En diálogo con Julio Sánchez Cristo, el presidente de la República, Gustavo Petro, se refirió a la expulsión de la embajadora de Colombia en Bolivia, Elizabeth García, confirmada este miércoles por el Gobierno andino, por cuenta de las declaraciones realizadas por el mandatario izquierdista en los últimos días en respaldo a las manifestaciones que se llevan a cabo en dicho país.
“El único comentario que hice es que estamos dispuestos a servir de intermediarios… Hay un gobierno que está cuestionado por ese pueblo”, señaló el mandatario en la entrevista sobre sus declaraciones, a propósito de las comentarios por las protestas y su defensa del acusado expresidente boliviano, Evo Morales.
El mandatario mostró su reclamo por la decisión tomada por el gobierno boliviano. “Si por proponer un diálogo y una intermediación sacarán a la embajadora, es porque se está pasando a extremismos que pueden llevar a una situación muy difícil al pueblo boliviano; espero que eso no pase”, señaló el presidente en referencia al episodio.
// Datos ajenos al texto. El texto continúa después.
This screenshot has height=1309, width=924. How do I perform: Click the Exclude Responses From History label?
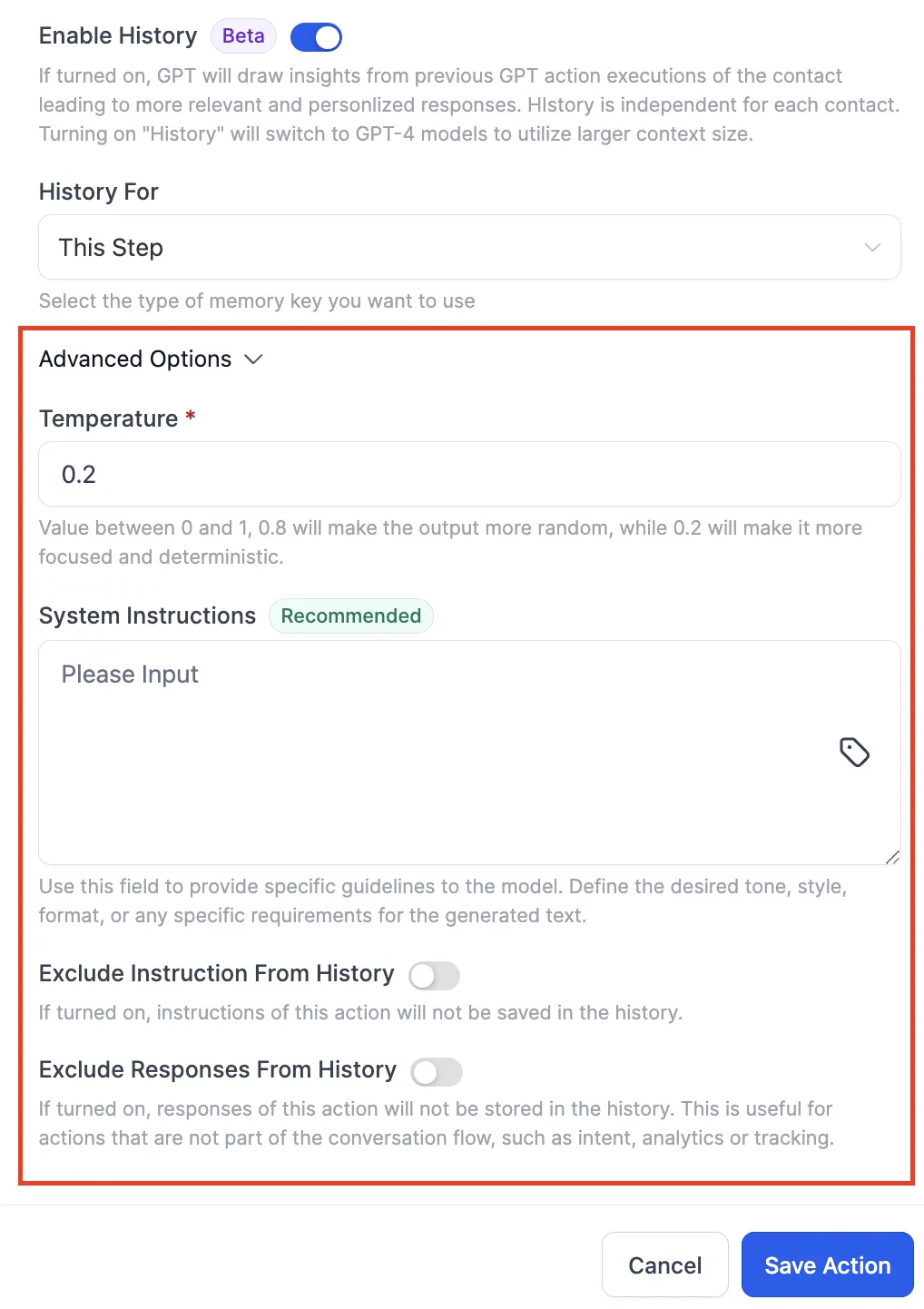click(218, 1069)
“Pero Bolivia, tal como está en este momento, amerita que se abra un gran diálogo nacional en ese país o la consecuencia puede ser una masacre sobre la población boliviana que ningún ser humano en el mundo debe querer”, cerró el presidente en mención a dicho incidente con el país sudamericano liderado por el líder de derecha Rodrigo Paz.
En el comunicado publicado por el gobierno boliviano, se señala que el acto de expulsión de la funcionaria diplomática se dio por cuenta de “la necesidad de preservar los principios de soberanía, no injerencia en asuntos internos y respeto mutuo entre Estados, pilares fundamentales de la convivencia internacional y de las relaciones diplomáticas entre naciones soberanas”.
El Estado Plurinacional de Bolivia considera indispensable que toda valoración o pronunciamiento externo respecto de la situación interna del país se desarrolle con responsabilidad, prudencia diplomática y pleno respeto a la institucionalidad democrática y constitucional vigente.
“Bolivia reafirma que las diferencias políticas y sociales internas deben resolverse exclusivamente dentro del marco constitucional boliviano, mediante mecanismos democráticos, institucionales y pacíficos, sin interferencias externas que puedan alterar la estabilidad institucional o profundizar la polarización”, dicta el texto dado a conocer este miércoles por el Gobierno boliviano.
Finalmente, el texto señala que, a pesar de las tensiones, “la presente decisión no constituye ruptura de relaciones diplomáticas con la República de Colombia ni afecta los históricos vínculos de amistad, cooperación y respeto entre ambos pueblos y Estados”.